Shortly thereafter, I opened to the first page of this book
to find exactly that scene happening. But Winick isn't after
some sort of shock redefinition of vampires to make them more
frightening. In fact, it seems to be pretty much the opposite.
The vampires of Blood and Water are more mundane
than you might expect, their fashion sense being the most
outré thing about them, but that's just because they're
stuck in eternal youth.
Winick allows for something terrifying to be lurking in
the darkness, but it isn't newbie vamp Adam. Nor is this issue
much concerned with it. Instead, consider this a primer into
the vampire's world, with such important warnings as to not
freak out when you defecate food exactly the way you swallowed
it. Luckily, I don't like pickles anyway.
As a plot, so far Blood and Water is more of a vibe
and an exercise in the things that interest Winick. San Francisco
(his home base since The Real World), disease, and
acceptance all jostle for attention. But it's also clear that
future issues won't be so simple.

- **Raw data**
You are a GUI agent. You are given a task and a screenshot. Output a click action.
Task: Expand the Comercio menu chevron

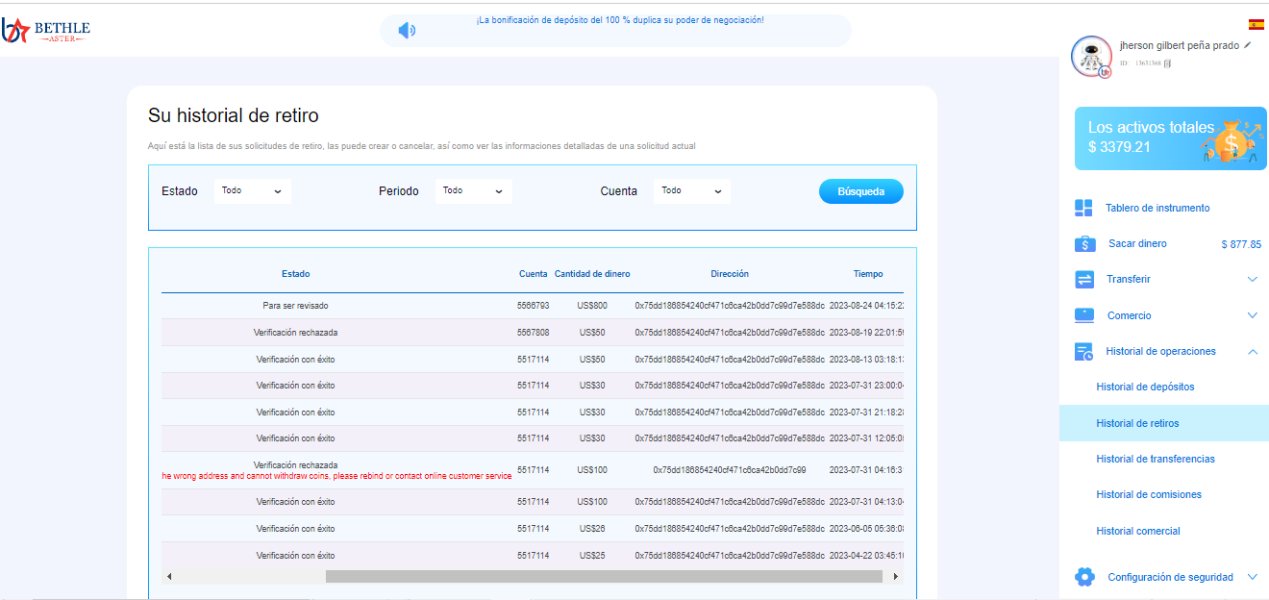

- **Task details**
Write the next few sentences of the Blood and Water review above, starting right after its last line.

- **Written response**
Coker (any relation to Mad artist Paul Coker?) has
a style vaguely reminiscent of Sean Phillips. It dances on
the edge of moody, but never goes too far beyond a realistic
edge.
So, should you pick this book up? Absolutely. Second issues
tend to be under-ordered, so if you see it this week on the
shelf, grab a copy. Blood and Water is a unique take
on the vampire story, and yet familiar enough to satisfy fans
of the genre.
But will they run into Vertigo's earlier Vamps?